X-Men (20th Century Fox, 2000)

The quick take:
The great: Hugh Jackman's Wolverine, Anna Paquin's Rogue, Bryan Singer's direction.
The second-rate: Halle Barry's Storm. A silly plot.
The verdict: If you like superheroes or science fiction adventure films, see it soon.

Behind the quick take:

My prejudices: I grew up reading comic books, science fiction, and fantasy. I love a well-made superhero story, a tale of someone with exceptional abilities who helps others anonymously. I'll forgive a few artistic stumblings in a story that gives me most of what I want. (When I ate meat, I'd forgive soggy french fries and Wonder Bread if they came with hickory-smoked chicken and an exceptional sauce. The X-Men is that kind of barbecue.)
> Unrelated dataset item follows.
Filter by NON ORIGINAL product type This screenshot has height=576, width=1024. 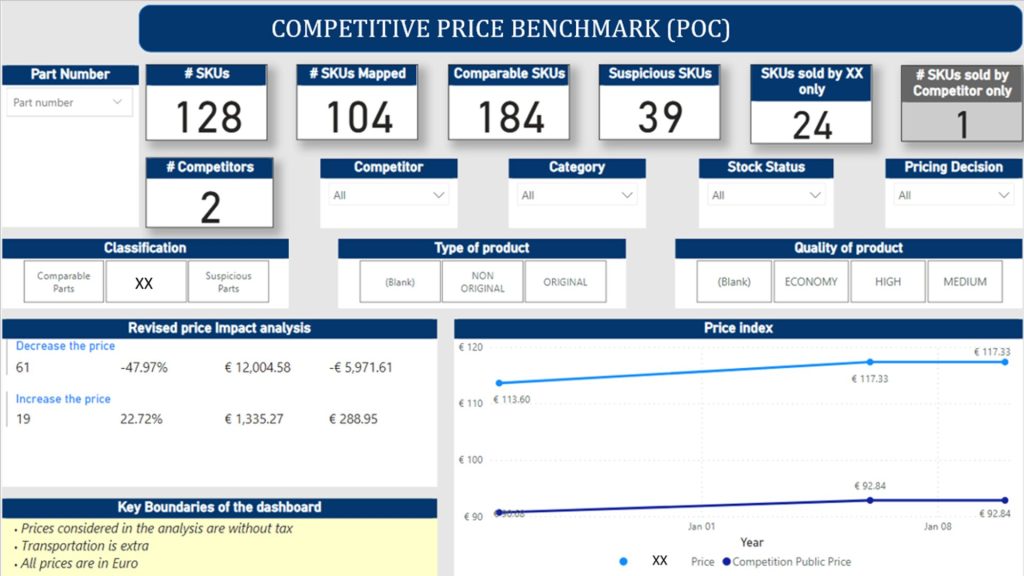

The story: In the near future, human mutants are feared. Professor Xavier (Patrick Stewart) believes humans and mutants can live together in peace; until that day comes, he gives mutants sanctuary at his school. Magneto (Ian McKellen) believes mutants are superior to humans, and will kill to get what he wants. If the X-Men can't stop Magneto and his Brotherhood of Mutants, the world's leaders will die.
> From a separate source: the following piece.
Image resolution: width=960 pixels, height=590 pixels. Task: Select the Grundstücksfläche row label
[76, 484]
The story focuses on two mutants in search of a home. Wolverine (Hugh Jackman) doesn't know his past; he has great strength and a superhuman healing ability that allowed someone to give him an unbreakable skeleton and claws. Rogue (Anna Paquin) is a girl whose touch will steal the life from others -- and, if they're mutants, their abilities as well.

The casting: McKellan and Stewart are grand, as always. James Marsden and Famke Janssen suffer from the editing. So does Halle Berry, but she's still miscast. (Rumor had it that Angela Bassett wanted the part; she would've been great.) Rebecca Romjin-Stamos is surprisingly expressive as the villianous Mystique. Jackman and Paquin make this movie.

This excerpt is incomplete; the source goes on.